Assigned task: From the entries below, please gather each line containing the string "chart".

Data section:
+--

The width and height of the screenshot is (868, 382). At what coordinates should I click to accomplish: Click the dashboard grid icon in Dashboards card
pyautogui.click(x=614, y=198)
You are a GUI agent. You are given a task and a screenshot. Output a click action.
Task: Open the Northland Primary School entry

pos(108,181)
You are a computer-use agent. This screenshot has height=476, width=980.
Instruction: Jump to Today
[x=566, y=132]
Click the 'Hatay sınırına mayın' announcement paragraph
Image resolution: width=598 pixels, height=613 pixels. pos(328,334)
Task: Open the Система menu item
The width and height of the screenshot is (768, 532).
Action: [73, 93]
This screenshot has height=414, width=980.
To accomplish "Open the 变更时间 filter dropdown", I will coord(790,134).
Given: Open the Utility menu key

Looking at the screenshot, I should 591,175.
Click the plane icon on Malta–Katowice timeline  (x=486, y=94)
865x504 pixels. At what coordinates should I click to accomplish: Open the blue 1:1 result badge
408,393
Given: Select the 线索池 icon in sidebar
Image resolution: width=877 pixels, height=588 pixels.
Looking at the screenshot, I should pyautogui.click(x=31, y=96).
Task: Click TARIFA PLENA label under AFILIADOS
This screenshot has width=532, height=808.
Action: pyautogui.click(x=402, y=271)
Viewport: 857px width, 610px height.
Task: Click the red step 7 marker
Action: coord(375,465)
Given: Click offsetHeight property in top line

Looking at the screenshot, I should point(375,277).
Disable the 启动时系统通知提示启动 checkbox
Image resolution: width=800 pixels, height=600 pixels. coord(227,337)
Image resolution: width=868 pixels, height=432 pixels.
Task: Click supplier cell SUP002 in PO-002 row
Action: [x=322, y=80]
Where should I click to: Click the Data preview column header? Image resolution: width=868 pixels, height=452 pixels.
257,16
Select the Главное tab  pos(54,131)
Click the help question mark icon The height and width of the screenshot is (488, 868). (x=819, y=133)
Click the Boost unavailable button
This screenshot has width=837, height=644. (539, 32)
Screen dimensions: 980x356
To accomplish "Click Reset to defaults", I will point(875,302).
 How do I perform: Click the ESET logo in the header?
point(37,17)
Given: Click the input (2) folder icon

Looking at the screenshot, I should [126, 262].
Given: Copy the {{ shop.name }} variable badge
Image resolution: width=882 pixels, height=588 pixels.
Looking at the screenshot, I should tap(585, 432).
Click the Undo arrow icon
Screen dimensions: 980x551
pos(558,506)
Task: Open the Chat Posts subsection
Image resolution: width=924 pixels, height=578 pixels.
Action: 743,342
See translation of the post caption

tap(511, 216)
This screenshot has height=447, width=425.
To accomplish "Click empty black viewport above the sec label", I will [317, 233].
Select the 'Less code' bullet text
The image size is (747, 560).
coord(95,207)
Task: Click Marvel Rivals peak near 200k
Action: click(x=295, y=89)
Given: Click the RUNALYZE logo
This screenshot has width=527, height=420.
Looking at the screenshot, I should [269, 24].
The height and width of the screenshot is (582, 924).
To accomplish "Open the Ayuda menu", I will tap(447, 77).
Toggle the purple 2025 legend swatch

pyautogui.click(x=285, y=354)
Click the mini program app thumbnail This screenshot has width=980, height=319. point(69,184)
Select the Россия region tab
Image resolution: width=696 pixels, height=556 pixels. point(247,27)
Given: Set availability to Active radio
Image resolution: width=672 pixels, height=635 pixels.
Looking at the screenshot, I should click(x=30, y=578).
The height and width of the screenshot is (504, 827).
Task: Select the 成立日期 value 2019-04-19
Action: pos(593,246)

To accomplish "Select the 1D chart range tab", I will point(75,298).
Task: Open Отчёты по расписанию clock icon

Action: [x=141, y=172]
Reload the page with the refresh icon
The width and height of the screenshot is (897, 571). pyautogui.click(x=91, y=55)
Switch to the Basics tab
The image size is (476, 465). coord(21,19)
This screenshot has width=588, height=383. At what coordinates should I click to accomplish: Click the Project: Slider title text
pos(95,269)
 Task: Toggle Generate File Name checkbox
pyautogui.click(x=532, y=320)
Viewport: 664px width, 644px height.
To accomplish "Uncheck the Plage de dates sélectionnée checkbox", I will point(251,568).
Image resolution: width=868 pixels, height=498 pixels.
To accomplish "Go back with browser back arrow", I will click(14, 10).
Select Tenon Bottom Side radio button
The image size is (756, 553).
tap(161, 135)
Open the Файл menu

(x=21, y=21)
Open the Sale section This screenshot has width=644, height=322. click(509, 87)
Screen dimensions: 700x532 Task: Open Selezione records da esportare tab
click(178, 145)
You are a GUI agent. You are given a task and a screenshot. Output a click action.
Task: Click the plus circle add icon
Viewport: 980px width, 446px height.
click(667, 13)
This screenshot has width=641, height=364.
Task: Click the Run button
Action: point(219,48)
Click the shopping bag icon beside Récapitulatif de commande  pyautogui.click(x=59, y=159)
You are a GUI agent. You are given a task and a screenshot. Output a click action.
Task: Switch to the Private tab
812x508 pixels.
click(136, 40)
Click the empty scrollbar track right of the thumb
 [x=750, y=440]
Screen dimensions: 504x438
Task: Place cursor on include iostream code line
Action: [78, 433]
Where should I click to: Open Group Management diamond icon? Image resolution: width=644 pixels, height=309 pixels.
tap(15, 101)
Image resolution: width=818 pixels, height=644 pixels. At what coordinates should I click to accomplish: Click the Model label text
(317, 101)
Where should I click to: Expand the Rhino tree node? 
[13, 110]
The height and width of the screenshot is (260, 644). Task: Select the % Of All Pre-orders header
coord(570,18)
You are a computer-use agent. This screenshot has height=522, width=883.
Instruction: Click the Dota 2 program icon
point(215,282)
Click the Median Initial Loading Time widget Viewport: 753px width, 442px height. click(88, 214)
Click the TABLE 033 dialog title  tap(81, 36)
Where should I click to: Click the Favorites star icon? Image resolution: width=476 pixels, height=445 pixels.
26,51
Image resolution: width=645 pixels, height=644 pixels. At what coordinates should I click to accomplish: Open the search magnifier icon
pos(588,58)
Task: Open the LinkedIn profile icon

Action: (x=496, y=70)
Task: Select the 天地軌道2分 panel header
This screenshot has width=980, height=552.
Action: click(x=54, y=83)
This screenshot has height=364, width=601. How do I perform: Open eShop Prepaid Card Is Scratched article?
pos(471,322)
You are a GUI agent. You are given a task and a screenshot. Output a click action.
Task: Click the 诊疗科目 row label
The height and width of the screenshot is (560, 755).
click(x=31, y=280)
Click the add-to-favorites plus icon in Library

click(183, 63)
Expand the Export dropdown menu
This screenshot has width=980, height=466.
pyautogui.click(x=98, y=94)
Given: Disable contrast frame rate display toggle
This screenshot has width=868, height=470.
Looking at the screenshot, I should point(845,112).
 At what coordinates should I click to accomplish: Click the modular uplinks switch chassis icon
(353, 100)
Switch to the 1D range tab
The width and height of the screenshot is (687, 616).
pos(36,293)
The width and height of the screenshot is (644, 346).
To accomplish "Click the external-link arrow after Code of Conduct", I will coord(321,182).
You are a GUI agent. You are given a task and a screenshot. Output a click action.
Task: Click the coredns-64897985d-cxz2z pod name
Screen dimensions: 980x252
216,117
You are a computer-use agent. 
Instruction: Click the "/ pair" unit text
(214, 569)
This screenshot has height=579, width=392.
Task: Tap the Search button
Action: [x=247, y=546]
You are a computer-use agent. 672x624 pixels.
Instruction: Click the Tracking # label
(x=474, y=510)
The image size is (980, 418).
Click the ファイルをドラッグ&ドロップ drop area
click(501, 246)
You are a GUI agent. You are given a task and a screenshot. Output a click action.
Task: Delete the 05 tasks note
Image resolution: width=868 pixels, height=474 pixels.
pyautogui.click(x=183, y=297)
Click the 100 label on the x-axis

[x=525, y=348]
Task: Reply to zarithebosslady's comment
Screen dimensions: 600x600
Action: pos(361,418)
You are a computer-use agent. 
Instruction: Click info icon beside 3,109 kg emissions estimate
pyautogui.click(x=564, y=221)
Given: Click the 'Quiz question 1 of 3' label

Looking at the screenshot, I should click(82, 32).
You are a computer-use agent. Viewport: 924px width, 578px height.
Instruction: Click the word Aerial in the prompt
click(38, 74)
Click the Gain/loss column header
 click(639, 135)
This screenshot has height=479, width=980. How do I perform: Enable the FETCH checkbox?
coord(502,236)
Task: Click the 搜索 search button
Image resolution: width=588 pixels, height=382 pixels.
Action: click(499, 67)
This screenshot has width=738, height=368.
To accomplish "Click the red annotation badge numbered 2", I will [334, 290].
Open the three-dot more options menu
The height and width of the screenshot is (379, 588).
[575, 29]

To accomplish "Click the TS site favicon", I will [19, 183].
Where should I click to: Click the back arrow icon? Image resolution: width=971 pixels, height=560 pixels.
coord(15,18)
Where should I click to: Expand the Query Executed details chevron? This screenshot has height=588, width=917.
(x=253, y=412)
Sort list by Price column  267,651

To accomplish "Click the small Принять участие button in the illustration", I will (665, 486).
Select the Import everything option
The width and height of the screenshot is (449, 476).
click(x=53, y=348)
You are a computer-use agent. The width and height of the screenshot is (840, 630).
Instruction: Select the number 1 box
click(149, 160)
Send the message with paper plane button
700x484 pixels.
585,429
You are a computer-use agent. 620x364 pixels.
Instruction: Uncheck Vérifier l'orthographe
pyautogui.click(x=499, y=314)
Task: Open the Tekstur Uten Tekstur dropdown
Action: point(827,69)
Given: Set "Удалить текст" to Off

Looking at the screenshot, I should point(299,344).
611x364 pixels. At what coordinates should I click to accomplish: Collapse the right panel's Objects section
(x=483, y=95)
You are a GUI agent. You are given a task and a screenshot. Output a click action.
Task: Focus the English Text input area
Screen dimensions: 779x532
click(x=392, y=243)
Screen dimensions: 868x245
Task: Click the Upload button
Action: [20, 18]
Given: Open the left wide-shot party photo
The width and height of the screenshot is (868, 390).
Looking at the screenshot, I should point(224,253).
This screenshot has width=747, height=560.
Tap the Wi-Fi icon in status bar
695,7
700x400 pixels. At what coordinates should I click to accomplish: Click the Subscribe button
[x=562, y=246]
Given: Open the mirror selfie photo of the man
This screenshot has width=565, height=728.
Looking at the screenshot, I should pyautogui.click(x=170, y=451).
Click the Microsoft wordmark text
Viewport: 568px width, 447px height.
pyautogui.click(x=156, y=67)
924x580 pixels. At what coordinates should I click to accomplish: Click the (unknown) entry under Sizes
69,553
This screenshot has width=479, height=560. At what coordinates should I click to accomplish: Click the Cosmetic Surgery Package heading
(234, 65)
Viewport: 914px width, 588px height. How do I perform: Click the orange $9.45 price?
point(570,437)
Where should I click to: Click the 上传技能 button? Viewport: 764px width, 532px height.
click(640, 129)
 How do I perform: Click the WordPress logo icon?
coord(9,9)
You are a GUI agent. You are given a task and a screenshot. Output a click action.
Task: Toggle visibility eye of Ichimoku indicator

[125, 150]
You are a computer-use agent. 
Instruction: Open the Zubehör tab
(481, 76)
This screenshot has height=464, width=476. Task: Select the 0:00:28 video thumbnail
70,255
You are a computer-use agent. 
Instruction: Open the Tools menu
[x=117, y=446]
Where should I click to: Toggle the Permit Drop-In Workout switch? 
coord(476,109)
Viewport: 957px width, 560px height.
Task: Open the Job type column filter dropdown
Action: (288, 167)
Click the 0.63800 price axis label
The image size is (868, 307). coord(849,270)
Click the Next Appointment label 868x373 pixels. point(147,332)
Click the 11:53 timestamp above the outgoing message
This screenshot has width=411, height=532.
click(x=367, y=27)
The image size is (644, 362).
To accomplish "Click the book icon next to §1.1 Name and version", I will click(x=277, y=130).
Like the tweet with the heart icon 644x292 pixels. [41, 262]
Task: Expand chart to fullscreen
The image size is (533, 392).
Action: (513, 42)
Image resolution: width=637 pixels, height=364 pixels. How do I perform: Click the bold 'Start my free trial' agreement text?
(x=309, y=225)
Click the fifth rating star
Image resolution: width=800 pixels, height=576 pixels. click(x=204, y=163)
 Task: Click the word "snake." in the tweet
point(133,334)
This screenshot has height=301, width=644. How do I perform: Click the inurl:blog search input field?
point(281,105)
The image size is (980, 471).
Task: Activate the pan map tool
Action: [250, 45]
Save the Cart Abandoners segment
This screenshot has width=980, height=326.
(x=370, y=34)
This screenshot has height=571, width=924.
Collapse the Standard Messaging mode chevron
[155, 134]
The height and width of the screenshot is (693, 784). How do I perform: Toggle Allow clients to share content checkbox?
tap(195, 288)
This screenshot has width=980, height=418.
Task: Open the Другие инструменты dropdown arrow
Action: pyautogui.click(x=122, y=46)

+--

Completed exercise:
To accomplish "Select the 1D chart range tab", I will point(75,298).
Task: Expand chart to fullscreen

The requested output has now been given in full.